Viernes 25 de septiembre: ¿La clave sórdida Sordi? Es un arribista imitando a Mussolini en L’arte di arrangiarsi, de Luigi Zampa. Del Duce a un burgués pequeño pequeño hay un sólo paso, o la importancia de llamarse Alberto.
Jueves 29 de julio: Justo antes de que Nathan Brittles visite la tumba de su mujer y, por un segundo, esta se le aparezca en el engaño de una sombra femenina proyectada sobre la lápida, asistimos al momento en que, leyendo una carta en su oficina, se entera de la muerte de Custer. Ambas escenas constituyen una secuencia pintada por un deguello naranja de soles de estudio y separada del resto de la película por un clarín que la abre y cierra como poniendo entre paréntesis lo visto. Es que allí estamos en el reino de los dobles, la persistencia de la memoria y la presencia de la muerte como niveladora del destino humano.
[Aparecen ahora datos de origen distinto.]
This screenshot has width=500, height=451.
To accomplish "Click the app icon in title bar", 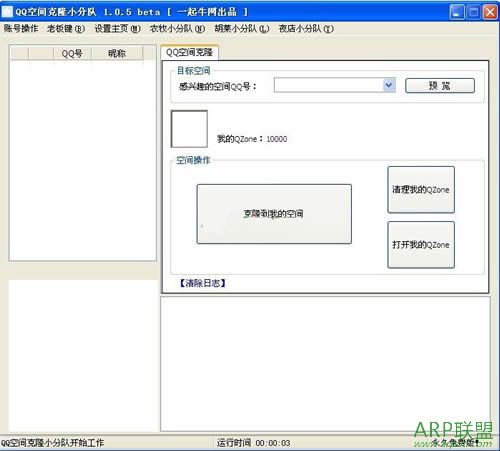I will (7, 12).
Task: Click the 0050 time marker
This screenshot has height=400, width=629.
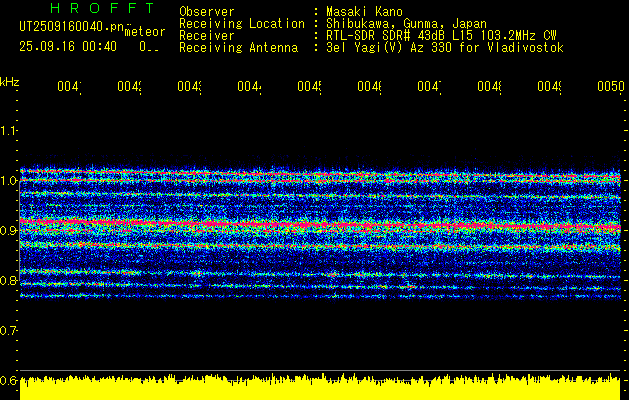Action: tap(609, 88)
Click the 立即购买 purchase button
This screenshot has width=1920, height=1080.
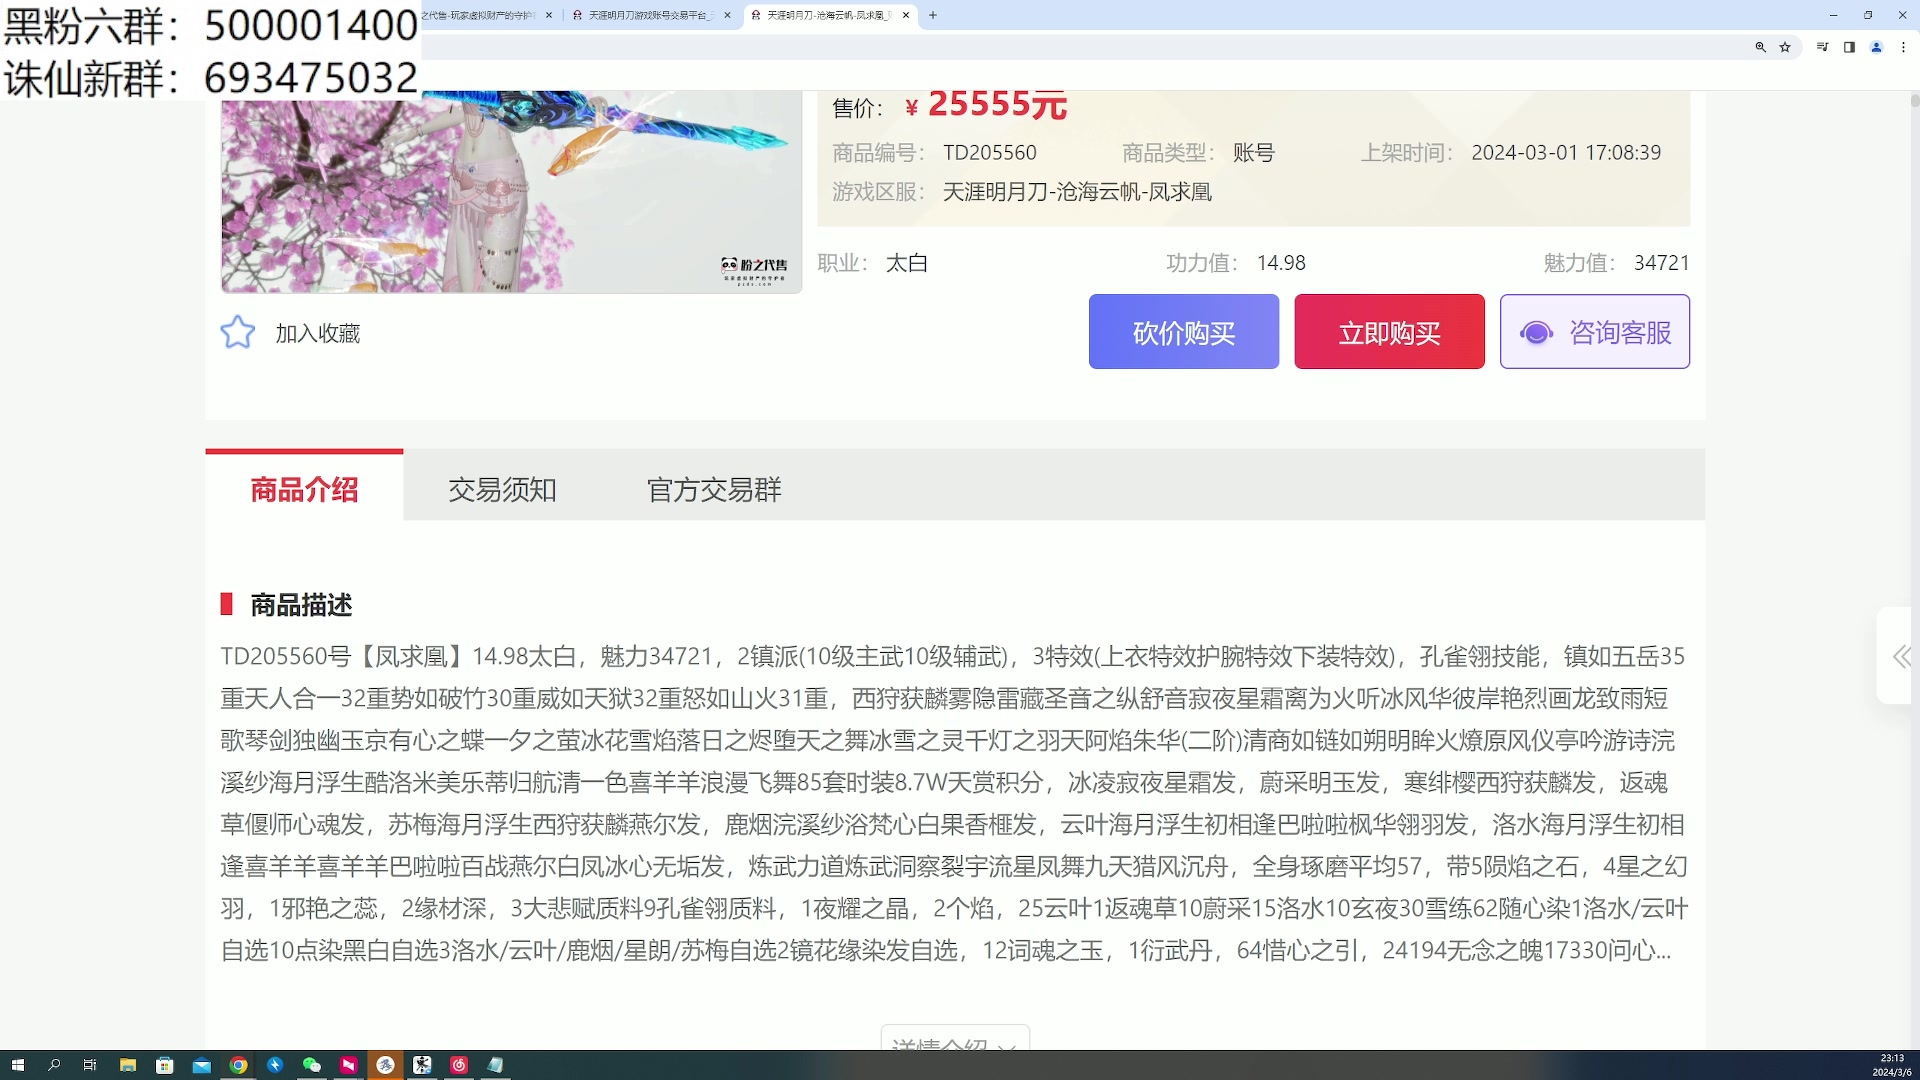[x=1389, y=331]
Un hombre es todos los hombres, le gustaba repetir a Borges, y ese axioma encuentra una primera resonancia transexual con la mentada confusión de Brittles, que por un momento piensa en la resurrección de su esposa cuando aparece la joven. Pero, además, La legión invencible (She Wore a Yellow Ribbon) ya es parte de la llamada trilogía de la caballería. Esa unidad se ve reforzada por el protagonismo de John Wayne en todas ellas, porque su personaje tiene el mismo nombre en un par, y porque a través de él pueden ser vistas las etapas convencionales en la vida de un hombre: soltero y joven en Fuerte Apache; casado, maduro y con un hijo adulto en Rio Grande; viudo en La legión invencible. Cuando en esta última ficción Nathan Brittles se entera de la muerte de un antiguo compañero, y pretendiente de su esposa, en la misma ocasión en que matan a Custer, asistimos entonces a una simultaneidad temporal con la ficción de Fuerte Apache, en la que los rasgos que Wayne le está prestando a Brittles son también los mismos que le presta a Kirby Yorke. Desdoblamiento virtual del cuerpo de un actor que, en ese microcosmos de la trilogía, es dos a la vez, que es uno y es todos.